A Caixa Econômica Federal realiza nesta segunda-feira (23) o pagamento da parcela de fevereiro do Bolsa Família para beneficiários com Número de Inscrição Social (NIS) de final 6. O valor mínimo do benefício é de R$ 600, mas com o novo adicional, a média sobe para R$ 690,01. De acordo com o Ministério do Desenvolvimento e Assistência Social, o programa alcançará 18,84 milhões de famílias neste mês, com um gasto total de R$ 13 bilhões.

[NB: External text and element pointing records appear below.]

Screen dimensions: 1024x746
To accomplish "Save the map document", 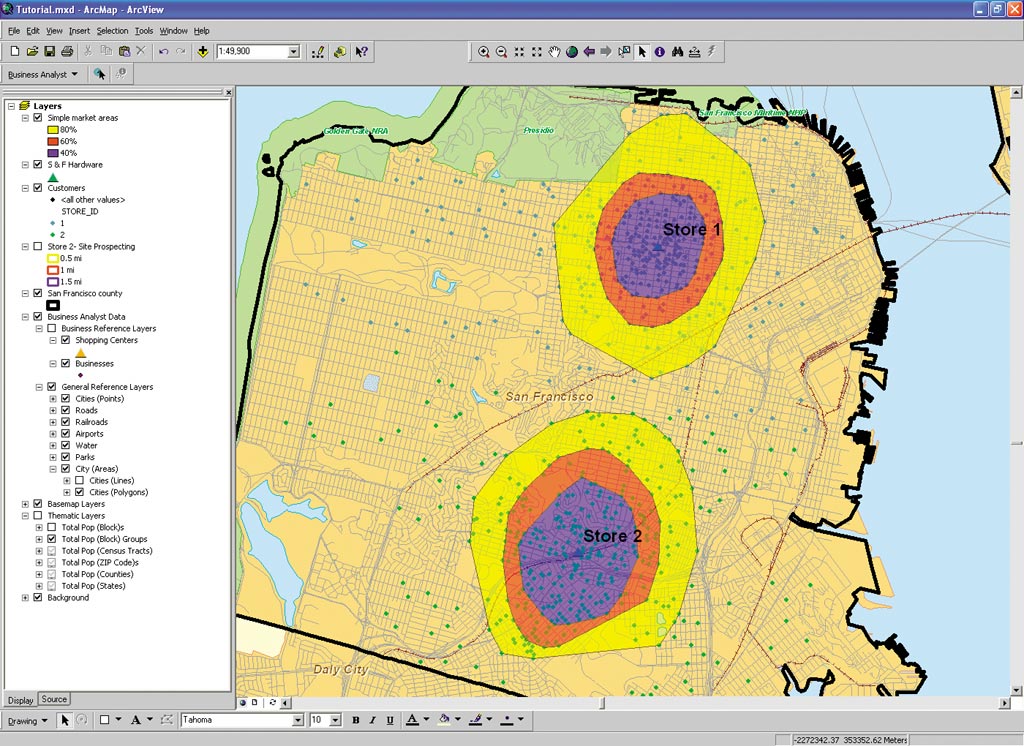I will click(49, 52).
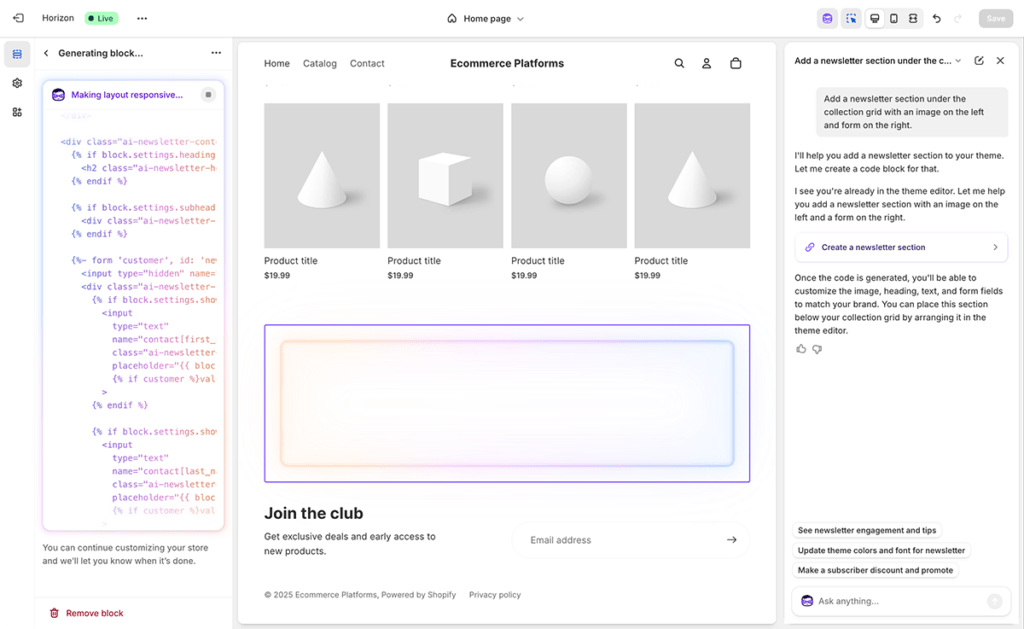Select 'Make a subscriber discount and promote' suggestion

875,570
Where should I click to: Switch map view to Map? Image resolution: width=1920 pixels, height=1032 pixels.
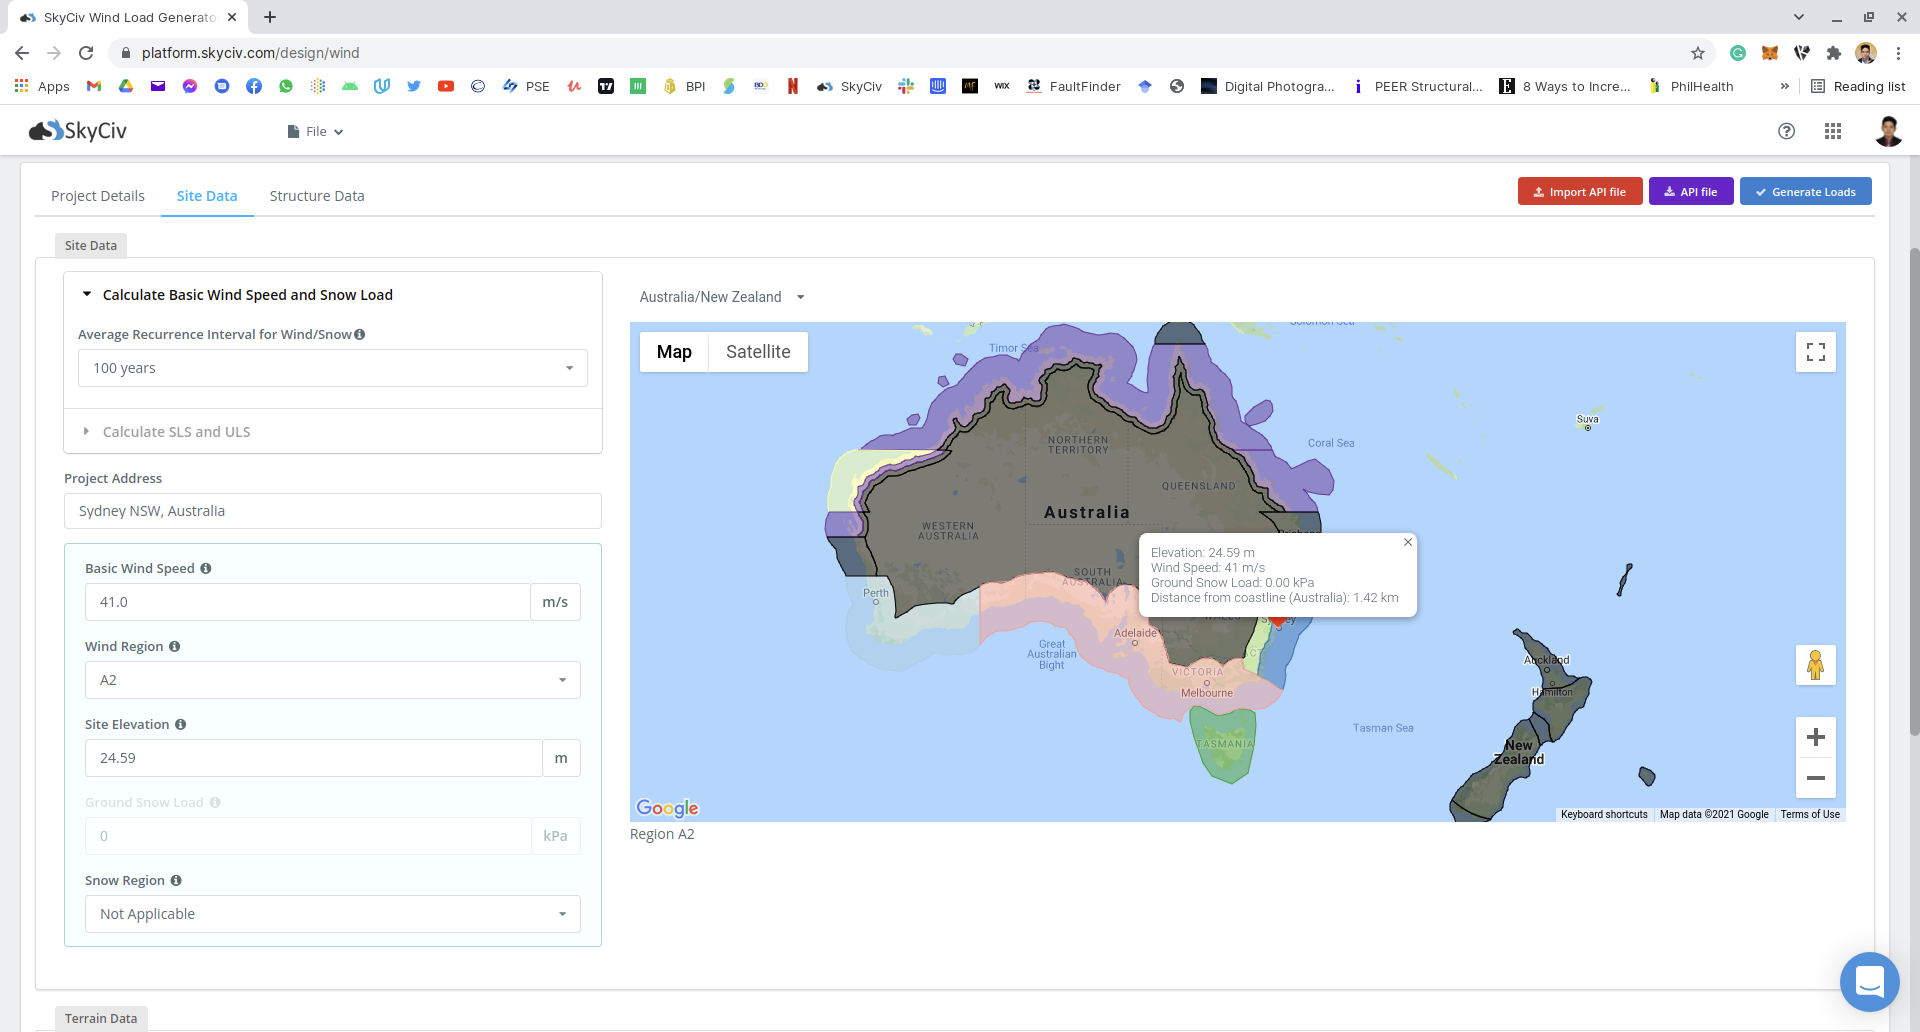(674, 352)
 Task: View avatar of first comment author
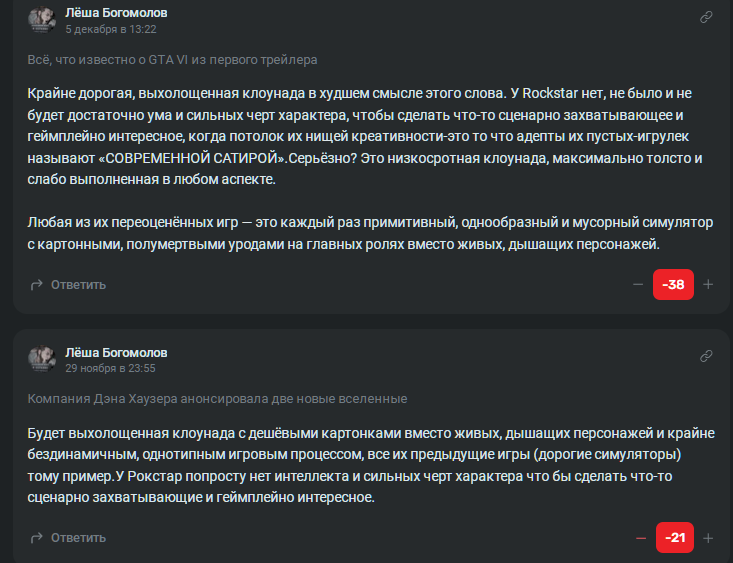coord(42,20)
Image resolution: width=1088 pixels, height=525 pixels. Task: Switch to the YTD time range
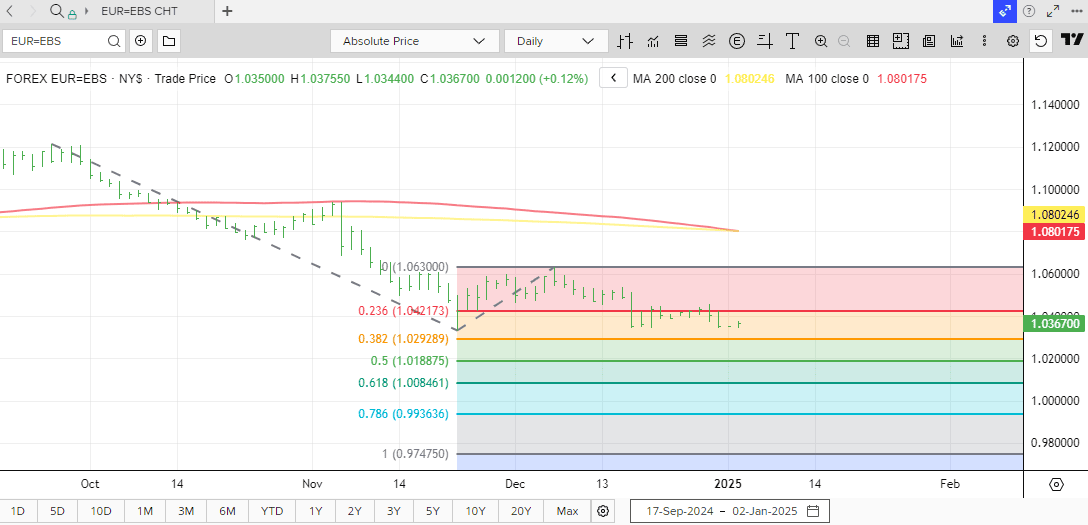pos(272,511)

Além do benefício mínimo, o programa oferece três adicionais: o Benefício Variável Familiar Nutriz, que paga seis parcelas de R$ 50 a mães de bebês de até seis meses; um acréscimo de R$ 50 a gestantes e nutrizes; R$ 50 a cada filho de 7 a 18 anos; e R$ 150 a cada criança de até 6 anos. O pagamento do Bolsa Família ocorre nos últimos dez dias úteis de cada mês, e os beneficiários podem consultar informações sobre datas, valores e composição das parcelas no aplicativo Caixa Tem.
Pagamento unificado
Em 171 cidades de oito estados, o pagamento foi realizado no último dia 12, independentemente do NIS. Essa medida beneficiou moradores de 122 municípios do Rio Grande do Norte, afetados pela seca, além de cidades na Bahia, Paraná, Sergipe, Roraima, Amazonas, Piauí e Santa Catarina. Essas localidades enfrentam problemas como chuvas intensas, estiagens ou têm povos indígenas em situação de vulnerabilidade. A lista completa dos municípios com pagamento antecipado está disponível na página do Ministério do Desenvolvimento e Assistência Social.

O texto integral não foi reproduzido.